Effectiveness of Cardiac Glycosides in Human Myocardium With and Without “Downregulated” β‐Adrenoceptors

We investigated the “receptor-effectorcoupling” in the β-adrenoceptor- and the Na+, K +-ATPase-mediated systems in nonfailing hearts and terminally failing human myocardium from patients with cardiomyopathy. The density of β-adrenoceptors in the failing human myocardium was significantly (p < 0.01) lower as compared with nonfailing hearts, whereas the receptor density and affinity measured by [3H]ouabain binding (cardiac glycoside receptor) was not different in either group.
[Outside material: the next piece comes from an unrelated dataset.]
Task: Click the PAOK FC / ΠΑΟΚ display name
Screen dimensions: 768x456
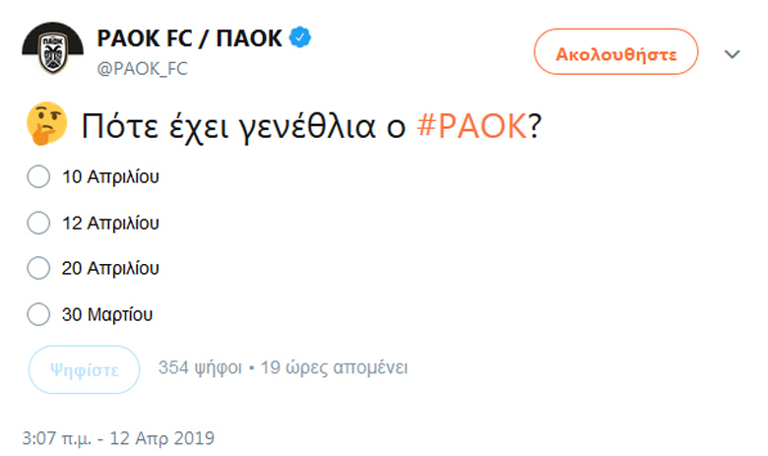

The maximal inotropic response to isoprenaline was significantly reduced in papillary muscle strips from failing human hearts (2.1 ± 0.5 mN) as compared with control hearts (8.0 ± 1.0 mN; p < 0.05). Ouabain remained effective in both groups (6.8 ± 1.0 vs. 5.5 ± 0.6 mN; NS). The positive inotropic response due to extracellular Ca2+ elevation (1.8–15 mM) was studied for comparison. Maximal Ca2+ effects were reduced by 30% in failing human myocardium (7.2 ± 0.5 mN vs. 5.1 ± 0.8 mN, p < 0.05). Ouabain had effectiveness (95%) similar to that of Ca2+ in nonfailing and failing human cardiac muscle. It is concluded that treatment with cardiac glycosides may still be effective in end-stage heart failure with “downregulated” β-adrenoceptors, as judged from these in vitro studies.